> **Exercise**
Can you render every line of the records below as a Markdown table with the columns Row and Line, where Row holds the row number and Line holds the line, skipping blank lines and leaving the pictures out?

# START OF Given records

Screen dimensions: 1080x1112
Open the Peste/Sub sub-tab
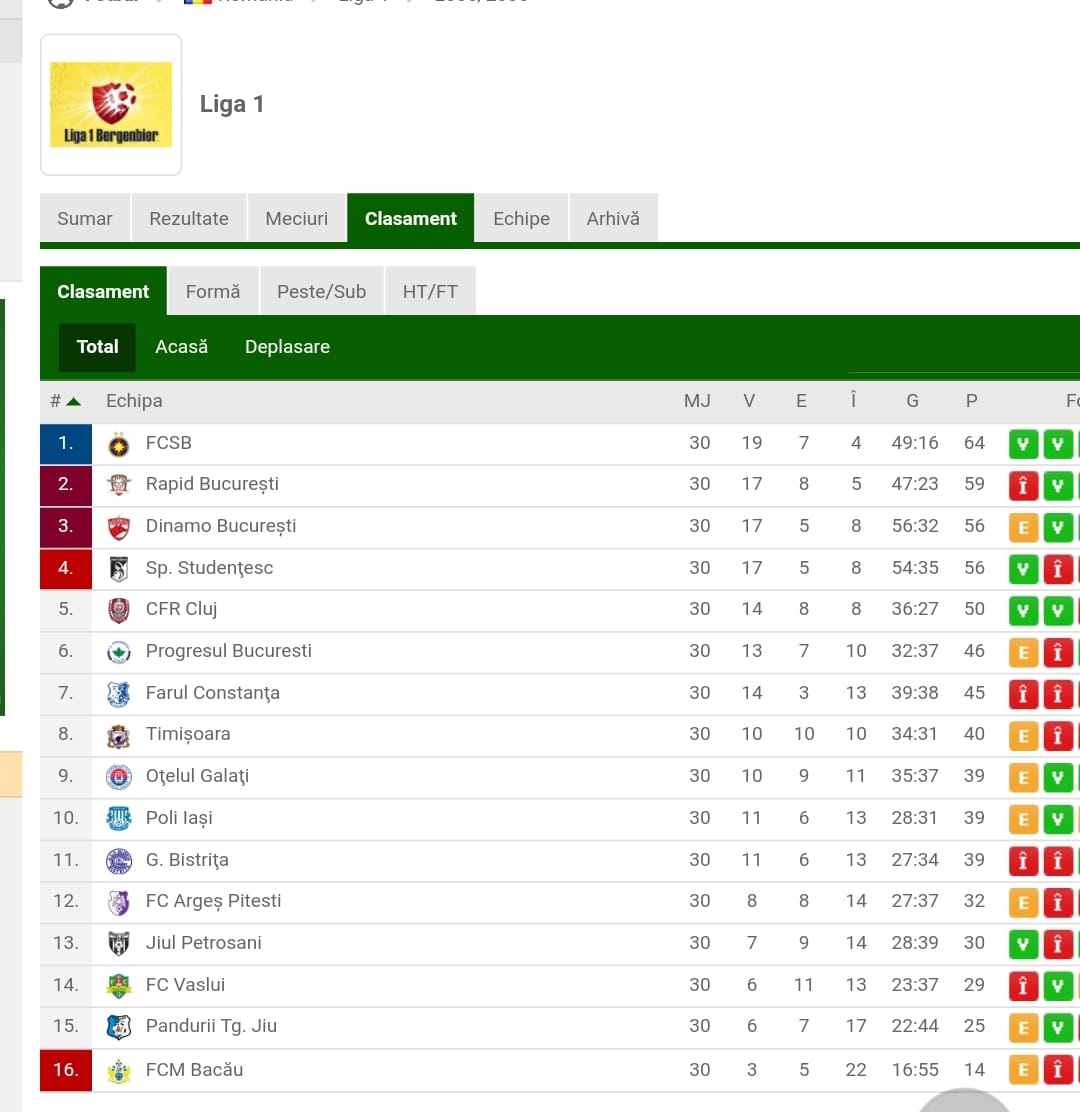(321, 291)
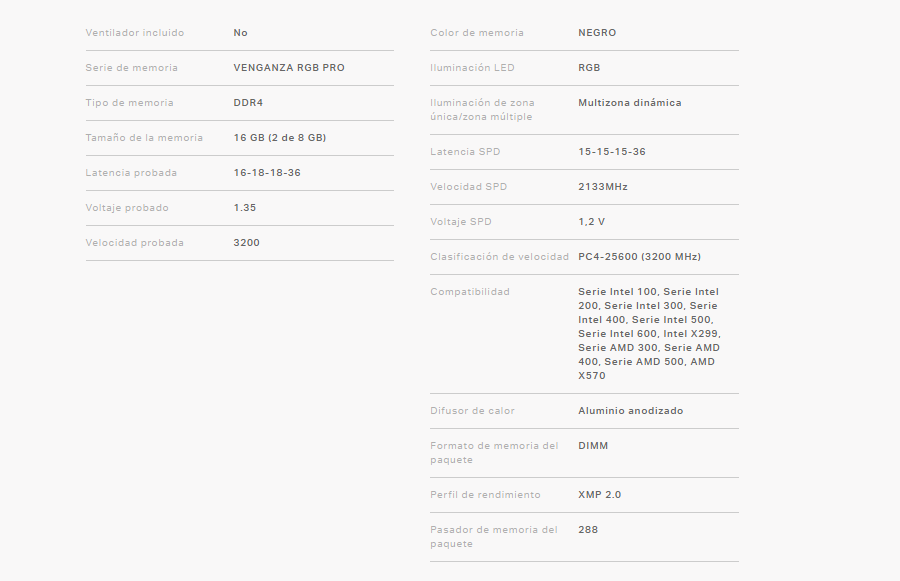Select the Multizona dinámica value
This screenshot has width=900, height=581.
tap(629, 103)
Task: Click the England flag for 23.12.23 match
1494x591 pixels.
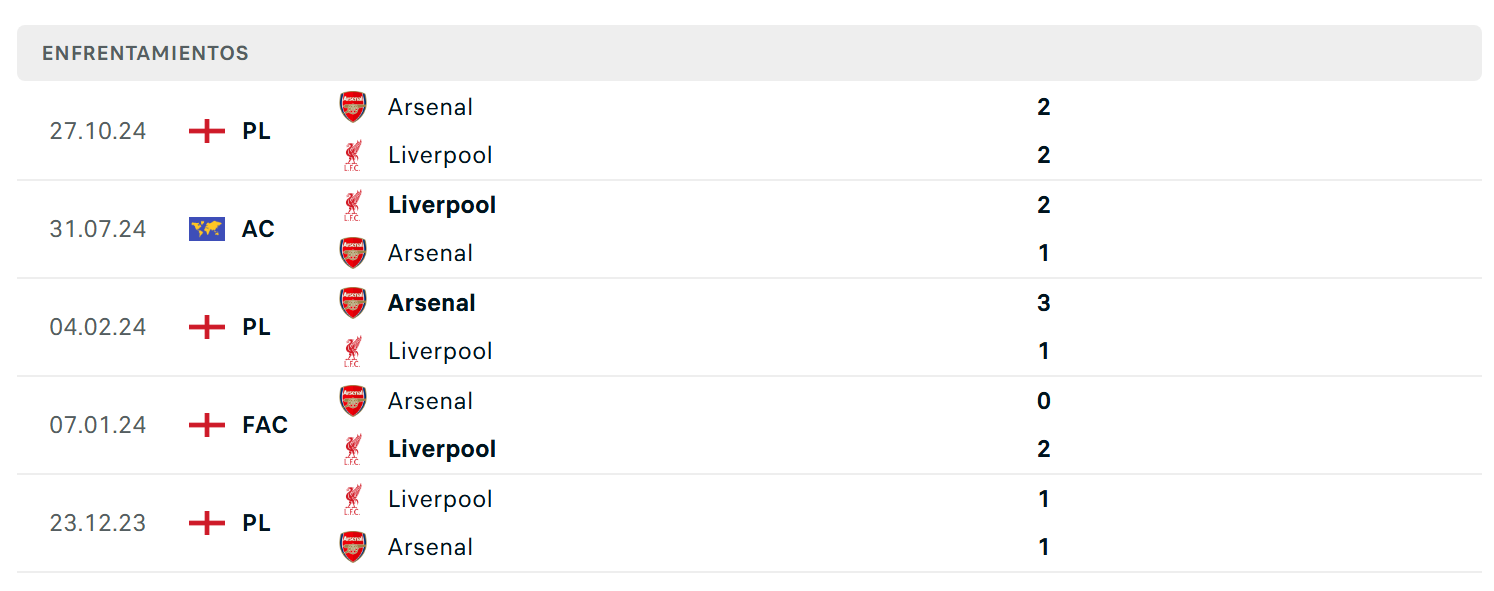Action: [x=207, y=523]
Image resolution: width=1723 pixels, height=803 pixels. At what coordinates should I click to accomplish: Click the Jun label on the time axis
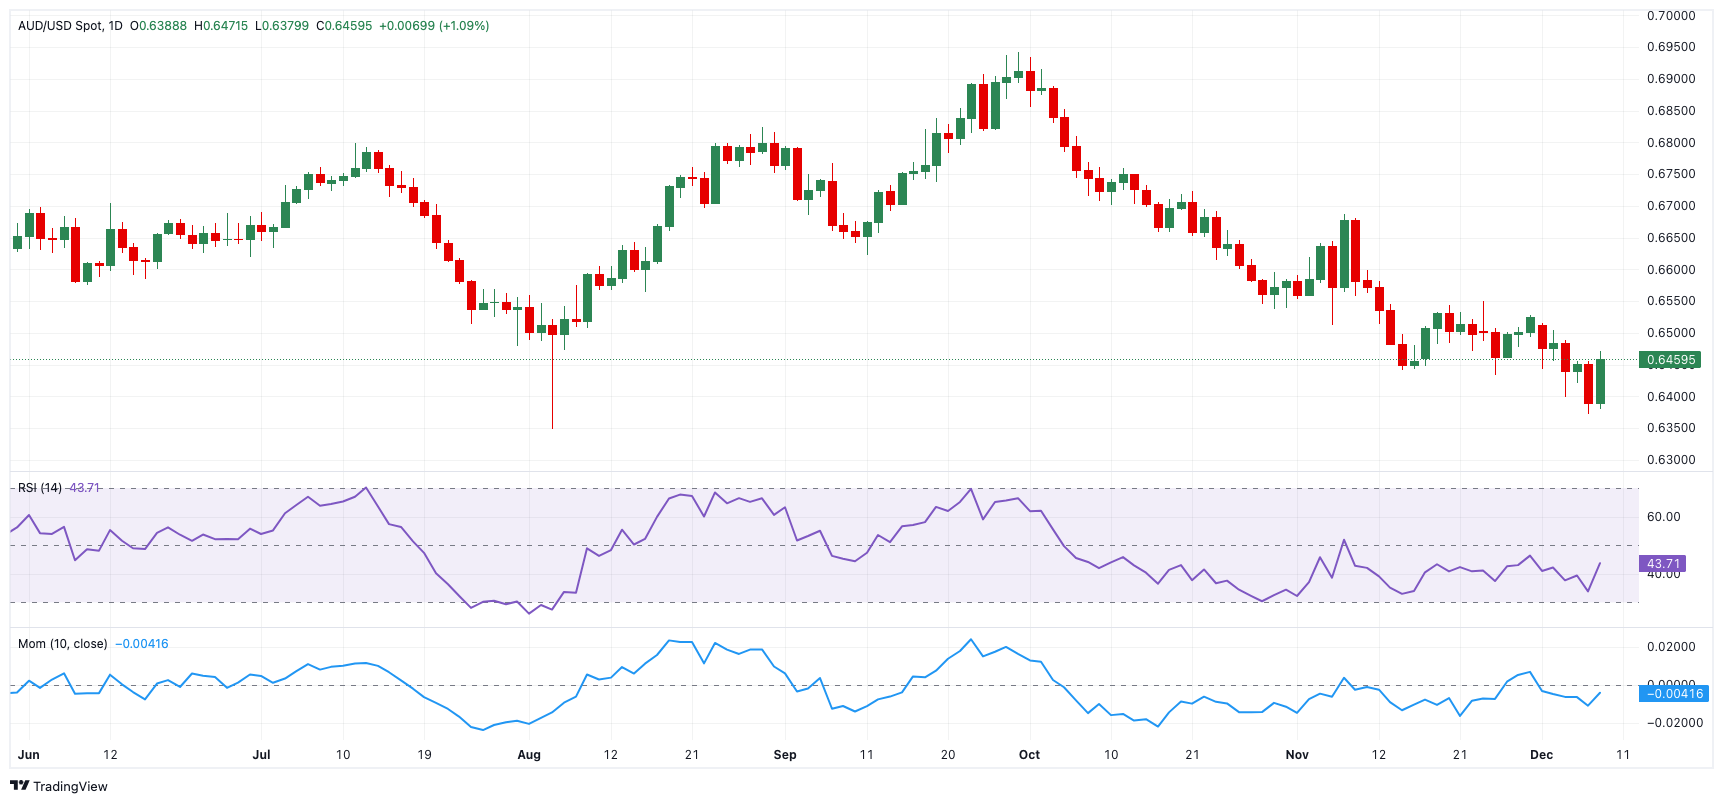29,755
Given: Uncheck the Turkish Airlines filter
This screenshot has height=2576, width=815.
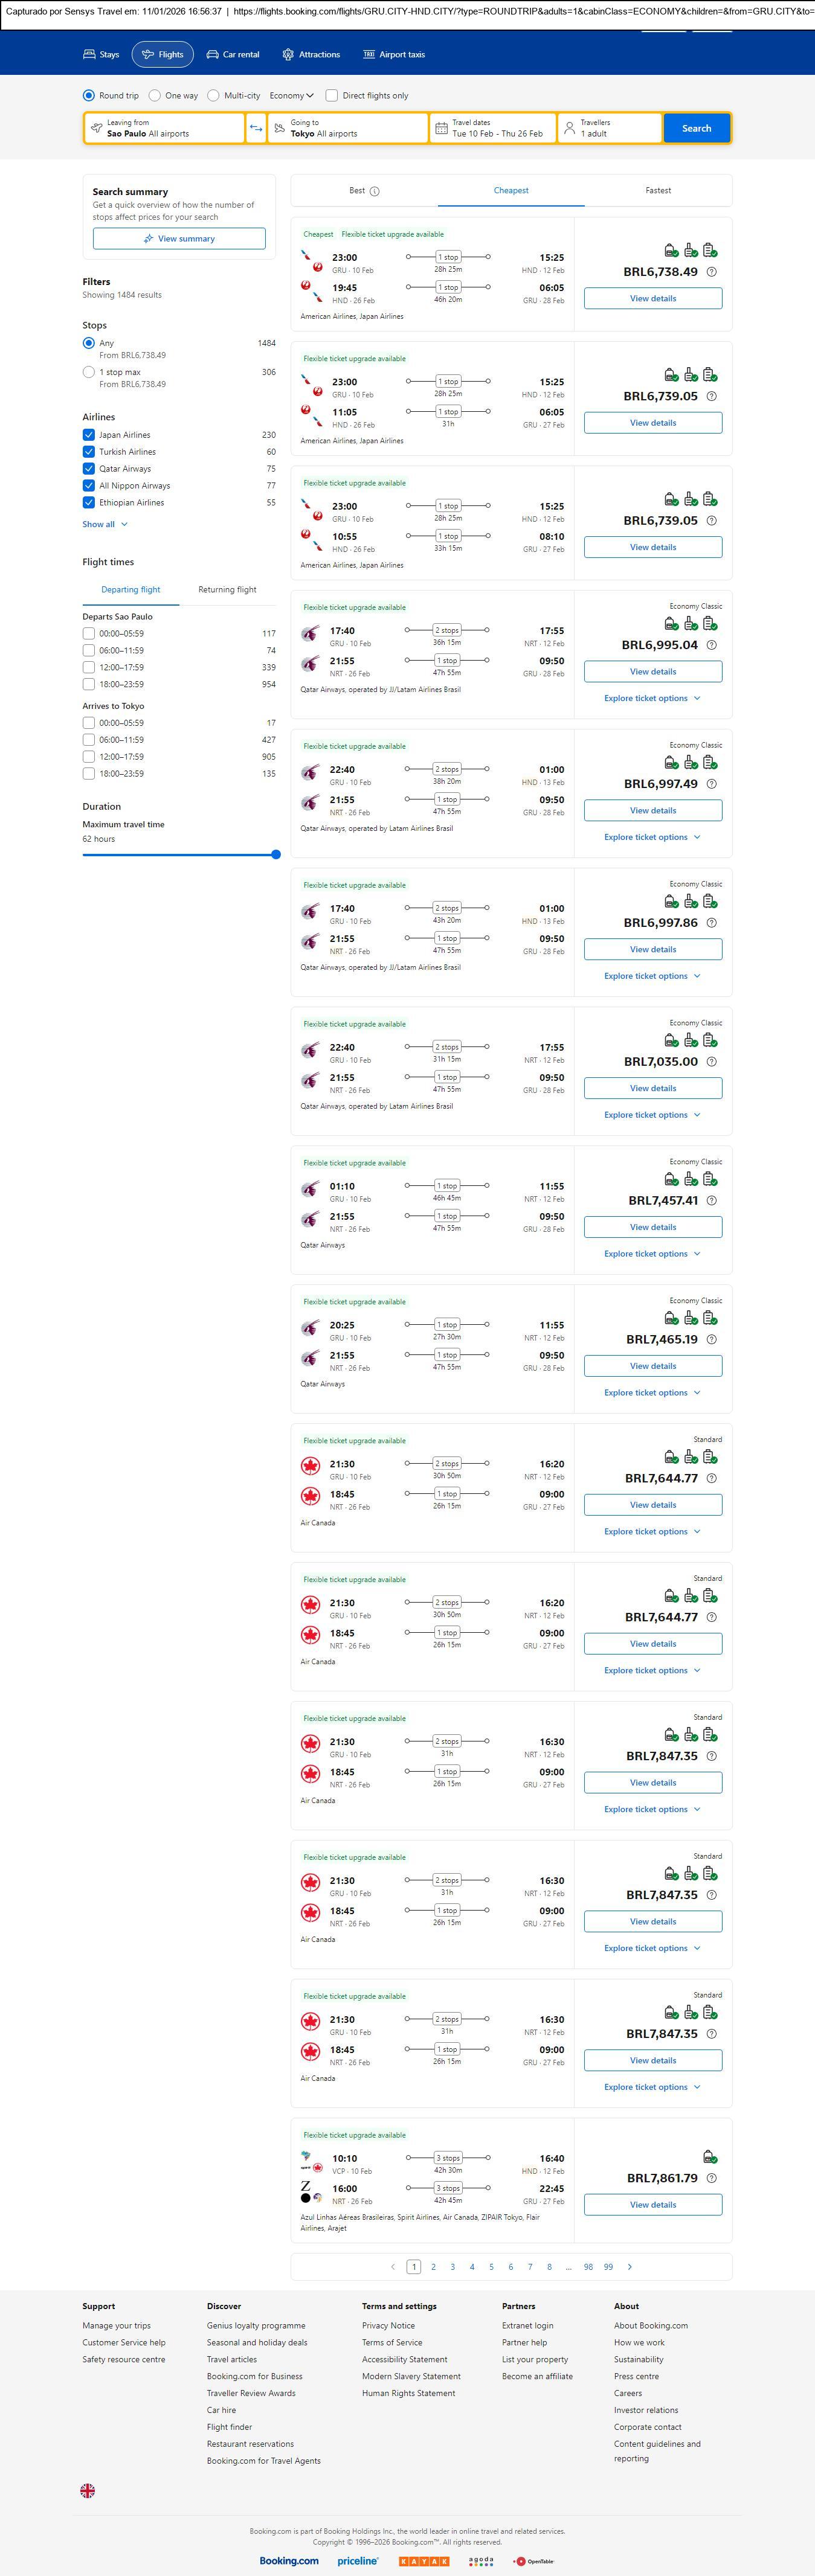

# END OF Given records

> **Complete answer**
| Row | Line |
|---|---|
| 1 | Screen dimensions: 1080x1112 |
| 2 | Open the Peste/Sub sub-tab |
| 3 | (321, 291) |
| 4 | Select the Multizona dinámica value |
| 5 | This screenshot has width=900, height=581. |
| 6 | tap(629, 103) |
| 7 | Task: Click the England flag for 23.12.23 match |
| 8 | 1494x591 pixels. |
| 9 | Action: [x=207, y=523] |
| 10 | Image resolution: width=1723 pixels, height=803 pixels. At what coordinates should I click to accomplish: Click the Jun label on the time axis |
| 11 | 29,755 |
| 12 | Given: Uncheck the Turkish Airlines filter |
| 13 | This screenshot has height=2576, width=815. |